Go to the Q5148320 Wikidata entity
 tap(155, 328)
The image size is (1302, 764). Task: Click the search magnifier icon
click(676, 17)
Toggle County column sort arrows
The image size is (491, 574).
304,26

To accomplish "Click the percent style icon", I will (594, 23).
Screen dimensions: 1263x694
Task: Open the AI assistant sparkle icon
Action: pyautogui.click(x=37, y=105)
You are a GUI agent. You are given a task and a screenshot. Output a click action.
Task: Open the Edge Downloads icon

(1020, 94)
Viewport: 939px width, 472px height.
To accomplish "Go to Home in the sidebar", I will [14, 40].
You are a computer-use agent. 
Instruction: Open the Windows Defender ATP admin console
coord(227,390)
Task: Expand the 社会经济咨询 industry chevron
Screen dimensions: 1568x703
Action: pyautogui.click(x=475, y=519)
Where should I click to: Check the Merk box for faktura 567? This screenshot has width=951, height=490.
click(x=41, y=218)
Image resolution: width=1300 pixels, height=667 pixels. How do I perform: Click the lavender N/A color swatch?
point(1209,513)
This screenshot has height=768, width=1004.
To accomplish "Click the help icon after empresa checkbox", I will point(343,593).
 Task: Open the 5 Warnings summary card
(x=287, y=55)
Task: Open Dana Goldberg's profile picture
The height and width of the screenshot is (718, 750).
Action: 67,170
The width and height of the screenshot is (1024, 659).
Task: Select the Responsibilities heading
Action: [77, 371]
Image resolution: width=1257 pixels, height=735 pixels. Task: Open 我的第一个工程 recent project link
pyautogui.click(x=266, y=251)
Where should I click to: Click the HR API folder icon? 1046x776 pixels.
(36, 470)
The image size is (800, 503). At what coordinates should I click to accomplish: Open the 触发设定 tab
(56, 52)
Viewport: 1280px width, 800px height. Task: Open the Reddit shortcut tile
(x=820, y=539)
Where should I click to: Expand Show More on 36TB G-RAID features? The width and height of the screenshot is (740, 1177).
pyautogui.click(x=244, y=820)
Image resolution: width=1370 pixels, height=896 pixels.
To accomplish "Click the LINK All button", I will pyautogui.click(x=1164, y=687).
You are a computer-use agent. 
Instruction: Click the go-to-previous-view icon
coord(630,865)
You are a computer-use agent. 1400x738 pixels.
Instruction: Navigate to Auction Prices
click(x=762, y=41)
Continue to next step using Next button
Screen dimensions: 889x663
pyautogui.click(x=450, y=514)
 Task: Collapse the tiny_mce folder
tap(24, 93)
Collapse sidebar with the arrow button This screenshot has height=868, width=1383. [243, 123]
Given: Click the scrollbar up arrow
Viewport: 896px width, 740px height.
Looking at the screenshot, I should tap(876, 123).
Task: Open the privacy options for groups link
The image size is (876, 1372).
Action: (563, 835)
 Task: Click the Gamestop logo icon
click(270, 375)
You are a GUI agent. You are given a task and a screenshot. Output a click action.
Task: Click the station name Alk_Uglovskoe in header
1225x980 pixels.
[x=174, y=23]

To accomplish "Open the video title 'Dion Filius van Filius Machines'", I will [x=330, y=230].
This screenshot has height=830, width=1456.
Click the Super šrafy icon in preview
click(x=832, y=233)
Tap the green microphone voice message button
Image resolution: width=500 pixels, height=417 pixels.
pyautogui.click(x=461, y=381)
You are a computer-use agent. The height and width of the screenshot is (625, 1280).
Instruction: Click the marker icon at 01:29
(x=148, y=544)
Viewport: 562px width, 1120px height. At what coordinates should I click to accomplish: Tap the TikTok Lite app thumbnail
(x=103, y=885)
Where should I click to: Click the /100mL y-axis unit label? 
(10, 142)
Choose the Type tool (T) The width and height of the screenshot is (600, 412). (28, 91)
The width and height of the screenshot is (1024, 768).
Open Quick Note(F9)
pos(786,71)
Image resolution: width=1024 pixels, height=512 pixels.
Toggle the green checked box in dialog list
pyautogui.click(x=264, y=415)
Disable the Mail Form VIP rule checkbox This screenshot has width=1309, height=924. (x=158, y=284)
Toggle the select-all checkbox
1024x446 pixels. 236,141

TRY IT
No line before the one with "You are a computer-use agent. The" belongs in the answer; copy that line and the rest of the records exactly.

RESULT
You are a computer-use agent. The height and width of the screenshot is (625, 1280).
Instruction: Click the marker icon at 01:29
(x=148, y=544)
Viewport: 562px width, 1120px height. At what coordinates should I click to accomplish: Tap the TikTok Lite app thumbnail
(x=103, y=885)
Where should I click to: Click the /100mL y-axis unit label? 
(10, 142)
Choose the Type tool (T) The width and height of the screenshot is (600, 412). (28, 91)
The width and height of the screenshot is (1024, 768).
Open Quick Note(F9)
pos(786,71)
Image resolution: width=1024 pixels, height=512 pixels.
Toggle the green checked box in dialog list
pyautogui.click(x=264, y=415)
Disable the Mail Form VIP rule checkbox This screenshot has width=1309, height=924. (x=158, y=284)
Toggle the select-all checkbox
1024x446 pixels. 236,141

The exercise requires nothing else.